Celiac disease is an autoimmune disease that happens to have a known trigger -- gluten. Flare-ups develop (antibodies) causing damage. Not just in the small intestine, but systemically. One gluten exposure can cause antibodies to increase for days or months! Antibodies are being measured during the celiac blood tests. If there is no gluten exposure, there will be no antibodies. These antibodies can come down in some people in as little as two weeks. Recommendations require gluten 2 to 4 weeks daily for the biopsies taken via endoscopy in order to be sure to catch damage, but 8 to 12 weeks for the blood tests. The endoscopy is considered the "gold standard" in helping to diagnose celiac disease, but there are other things that can damage the small intestine. So, the blood test helps solidify the diagnosis. So, if you want a good result on your endoscopy, you need to be eating gluten daily for two week prior at a minimum. I know it is tough and you are feeling sick. Wish there was a better way to catch active celiac disease.

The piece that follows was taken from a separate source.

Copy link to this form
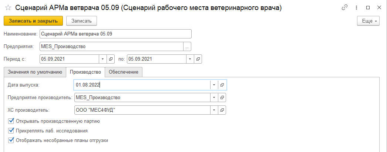 click(x=345, y=7)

Hi everyone, Just an update to my situation. I had thought that I might be getting better since I started adding gluten-free grain back into my diet but I was wrong. It seems that the Methscopalamine Bromide just delayed the effects, didn't stop them. I had to stop taking it because one of the side effects is to stop sweating, which I did. There were times when I felt hot and almost couldn't catch my breath. Anyway, my doc put me on Viberzi instead. I took 3 doses, 1 Tuesday evening and then 1 Wednesday morning and then again Wednesday evening. Each time I took 1, it seemed that about half an hour later I would develop severe abdominal cramping, pain in my neck, shoulders and upper back and a feeling like my insides were on fire. My face felt like it was hot and tingling. It wasn't warm to the touch but felt like it to me. Worse of all is it didn't work anyway, I still had diarrhea. I stopped taking Viberzi after reading the precautions pamphlet which said, "stop taking Viberzi and tell your doctor if you have abdominal cramping, pain which radiates to your shoulders or upper back." Go figure. Anyway, today is 3 weeks straight of diarrhea and still no diagnosis and not sure what he's going to want to do next. George

I'm still really new to all this but is it common to have trouble with sleep? I swear since my symptoms got really bad a few months ago I can't get 1 good nights sleep, like a 5 hour stretch is doing real good. Wake up at 3am wide awake almost every night. Told my doctor and they've recommended melatonin, that doesn't work. Tried chamomile and lavender tea, no help. Tried zzquil, that will knock me out but maybe for like an extra hour then I'm really drowsy the next morning from it. I don't know what to do.

I have 2 copies of DQ9. One from each parent.